- Supplied data:
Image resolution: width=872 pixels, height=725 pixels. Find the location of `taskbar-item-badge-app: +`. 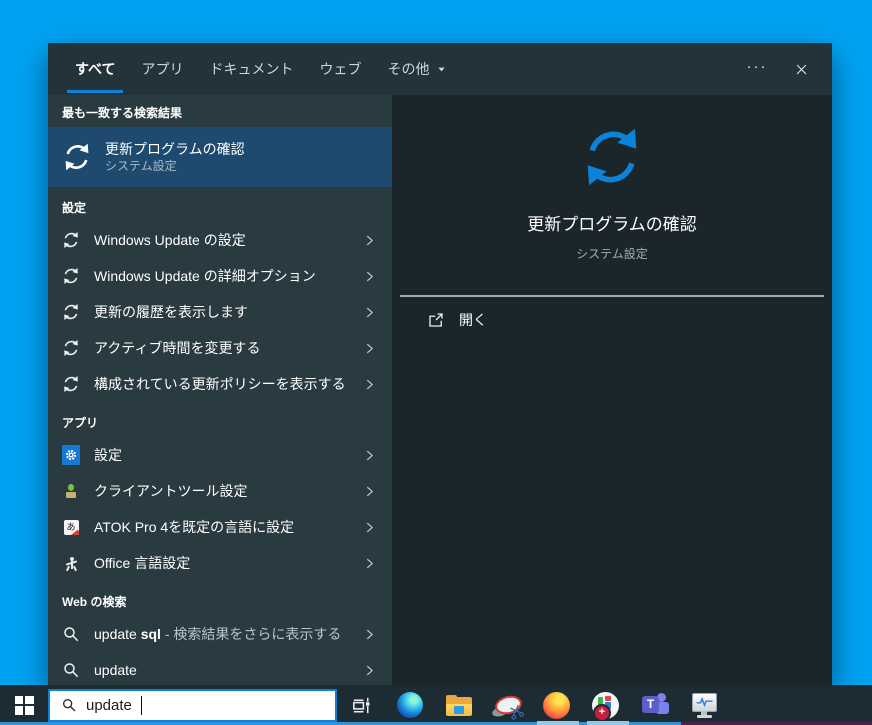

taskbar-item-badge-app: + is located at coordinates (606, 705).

---

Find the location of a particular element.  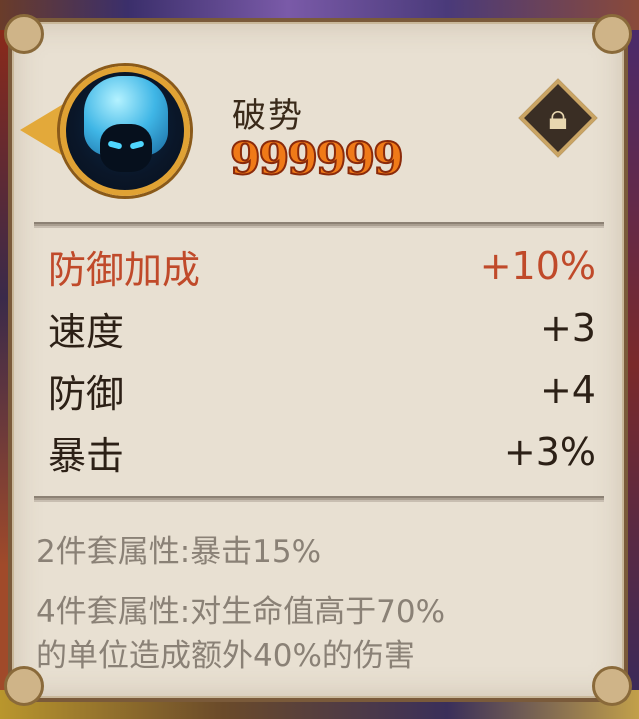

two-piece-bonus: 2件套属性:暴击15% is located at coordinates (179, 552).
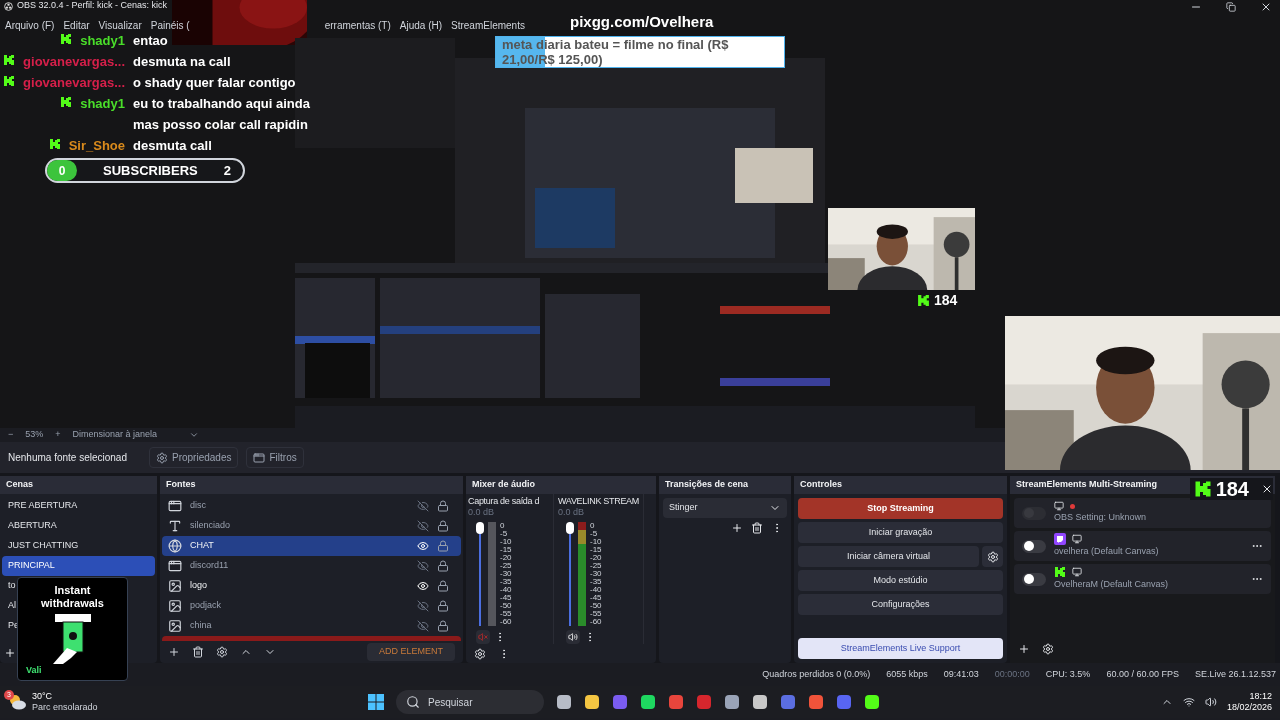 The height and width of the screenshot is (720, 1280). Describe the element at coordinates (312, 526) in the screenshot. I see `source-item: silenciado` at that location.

- Activity: Switch "Image resolution" to "Screenshot resolution" in the entries starting at the line that contains "Image resolution: width=872" and ending at the line that contains "taskbar-item-badge-app: + is", and write those lines out again with nothing else changed. Leave the pictures out of your answer.

- Solution:
Screenshot resolution: width=872 pixels, height=725 pixels. Find the location of `taskbar-item-badge-app: +`. 

taskbar-item-badge-app: + is located at coordinates (606, 705).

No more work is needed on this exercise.